> _What the task requires_:
Reproduce the listing from the line containing "Screen dimensions: 800x600" through the end of the listing, inclusive, switching every "icon" for "symbol" and leaving all else unchanged.

> _Data supplied_:

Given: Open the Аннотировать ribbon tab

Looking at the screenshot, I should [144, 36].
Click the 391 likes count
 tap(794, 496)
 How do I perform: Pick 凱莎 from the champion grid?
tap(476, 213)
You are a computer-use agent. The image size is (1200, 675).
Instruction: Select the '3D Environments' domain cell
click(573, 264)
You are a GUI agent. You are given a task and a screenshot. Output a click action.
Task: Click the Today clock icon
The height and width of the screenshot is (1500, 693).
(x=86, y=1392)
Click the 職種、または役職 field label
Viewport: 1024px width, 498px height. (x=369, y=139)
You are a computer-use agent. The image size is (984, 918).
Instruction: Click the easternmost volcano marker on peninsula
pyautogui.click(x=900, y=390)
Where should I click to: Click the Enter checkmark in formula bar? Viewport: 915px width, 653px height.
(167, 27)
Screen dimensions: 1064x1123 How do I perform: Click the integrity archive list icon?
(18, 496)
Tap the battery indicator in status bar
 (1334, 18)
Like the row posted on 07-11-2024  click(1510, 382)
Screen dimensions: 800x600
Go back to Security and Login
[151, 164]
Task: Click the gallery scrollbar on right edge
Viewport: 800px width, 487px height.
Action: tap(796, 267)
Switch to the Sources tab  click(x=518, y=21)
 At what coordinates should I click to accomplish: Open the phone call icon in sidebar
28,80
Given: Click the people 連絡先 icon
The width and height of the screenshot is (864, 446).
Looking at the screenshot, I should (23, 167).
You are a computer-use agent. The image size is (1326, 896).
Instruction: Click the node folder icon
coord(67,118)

> _Exercise solution_:
Screen dimensions: 800x600
Go back to Security and Login
[151, 164]
Task: Click the gallery scrollbar on right edge
Viewport: 800px width, 487px height.
Action: tap(796, 267)
Switch to the Sources tab  click(x=518, y=21)
 At what coordinates should I click to accomplish: Open the phone call symbol in sidebar
28,80
Given: Click the people 連絡先 symbol
The width and height of the screenshot is (864, 446).
Looking at the screenshot, I should (23, 167).
You are a computer-use agent. The image size is (1326, 896).
Instruction: Click the node folder symbol
coord(67,118)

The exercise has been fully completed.